Select a database user for ESET PROTECT On-Prem—You have the following options:
•If you have selected Custom account, you can select the Log in as hostname\username check box.
•Create new user—The installer will create a new database user.
•Use existing user—Type your username and password.
|
9.The installer prompts you to type a password for the Web Console Administrator account. This password is important—use the password to log into the ESET PROTECT Web Console.
|
|
The password must contain at least 10 characters in three categories: lowercase letters, uppercase letters, digits or special characters. We recommend using a password with no less than 12 characters.
|
Click Next.
10. Leave the fields unchanged or type your corporate information that will appear in the details of the ESET Management Agent and the ESET PROTECT Server certificates. If you choose to type a password in the Authority password field, be sure to remember it.
|
|
The password must contain at least 10 characters in three categories: lowercase letters, uppercase letters, digits or special characters. We recommend using a password with no less than 12 characters.
|
Click Next.
11. Type the valid License Key (included in the new purchase email you received from ESET) and click Next. Alternatively, choose to Activate later (see the Activation chapter for more instructions).
|
|
You can add a license key for these protection tiers:
•ESET PROTECT Entry On-Prem
•ESET PROTECT Essentials On-Prem
Adding a higher protection tier license key will result in an error. You can add the higher protection tier by synchronizing ESET PROTECT On-Prem with ESET PROTECT Hub, ESET Business Account or ESET MSP Administrator.
|
12. You will see the installation progress.

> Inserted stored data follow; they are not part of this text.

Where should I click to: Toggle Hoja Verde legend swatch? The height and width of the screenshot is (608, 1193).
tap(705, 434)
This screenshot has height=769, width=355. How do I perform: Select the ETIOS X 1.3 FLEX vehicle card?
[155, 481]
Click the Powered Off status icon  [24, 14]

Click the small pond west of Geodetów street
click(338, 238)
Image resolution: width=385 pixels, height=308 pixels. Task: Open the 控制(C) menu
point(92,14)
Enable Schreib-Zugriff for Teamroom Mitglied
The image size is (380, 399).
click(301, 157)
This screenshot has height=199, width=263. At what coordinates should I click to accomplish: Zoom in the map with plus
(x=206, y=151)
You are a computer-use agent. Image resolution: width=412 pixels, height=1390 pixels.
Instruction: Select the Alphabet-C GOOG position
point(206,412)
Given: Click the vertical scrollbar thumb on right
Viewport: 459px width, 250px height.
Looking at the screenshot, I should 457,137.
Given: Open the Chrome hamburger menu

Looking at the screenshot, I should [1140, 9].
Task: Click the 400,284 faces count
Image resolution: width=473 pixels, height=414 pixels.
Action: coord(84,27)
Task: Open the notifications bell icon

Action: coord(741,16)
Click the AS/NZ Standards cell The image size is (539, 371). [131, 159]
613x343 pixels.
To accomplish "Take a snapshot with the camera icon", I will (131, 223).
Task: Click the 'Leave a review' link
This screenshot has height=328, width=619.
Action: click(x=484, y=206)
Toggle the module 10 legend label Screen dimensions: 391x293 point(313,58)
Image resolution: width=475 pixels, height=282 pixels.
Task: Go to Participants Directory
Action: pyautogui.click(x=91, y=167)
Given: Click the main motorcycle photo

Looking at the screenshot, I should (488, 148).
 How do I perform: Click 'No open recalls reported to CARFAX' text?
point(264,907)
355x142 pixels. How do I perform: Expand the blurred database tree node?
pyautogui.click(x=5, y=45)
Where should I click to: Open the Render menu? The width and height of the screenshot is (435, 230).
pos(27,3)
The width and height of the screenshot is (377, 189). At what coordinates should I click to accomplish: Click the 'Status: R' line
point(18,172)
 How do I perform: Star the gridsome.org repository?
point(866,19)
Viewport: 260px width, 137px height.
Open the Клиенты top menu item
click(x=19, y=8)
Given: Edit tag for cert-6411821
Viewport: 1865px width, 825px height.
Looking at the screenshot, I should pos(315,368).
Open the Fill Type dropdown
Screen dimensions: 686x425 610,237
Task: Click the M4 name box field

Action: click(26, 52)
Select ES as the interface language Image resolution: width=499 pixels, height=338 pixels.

13. If you selected to install the Rogue Detection Sensor, you will see the installation windows for the WinPcap driver. Ensure to select the check box Automatically start the WinPcap driver at boot time.
14. When the installation completes, the message "ESET PROTECT components were installed successfully" appears along with your ESET PROTECT Web Console URL address. Click the URL to open the Web Console, or click Finish.
If the installation is not successful:
•Review the installation log files in the All-in-one installation package. The logs directory is the same as the directory for the All-in-one installer, for example:
C:\Users\Administrator\Downloads\x64\logs\
•See Troubleshooting for additional steps to resolve your issue.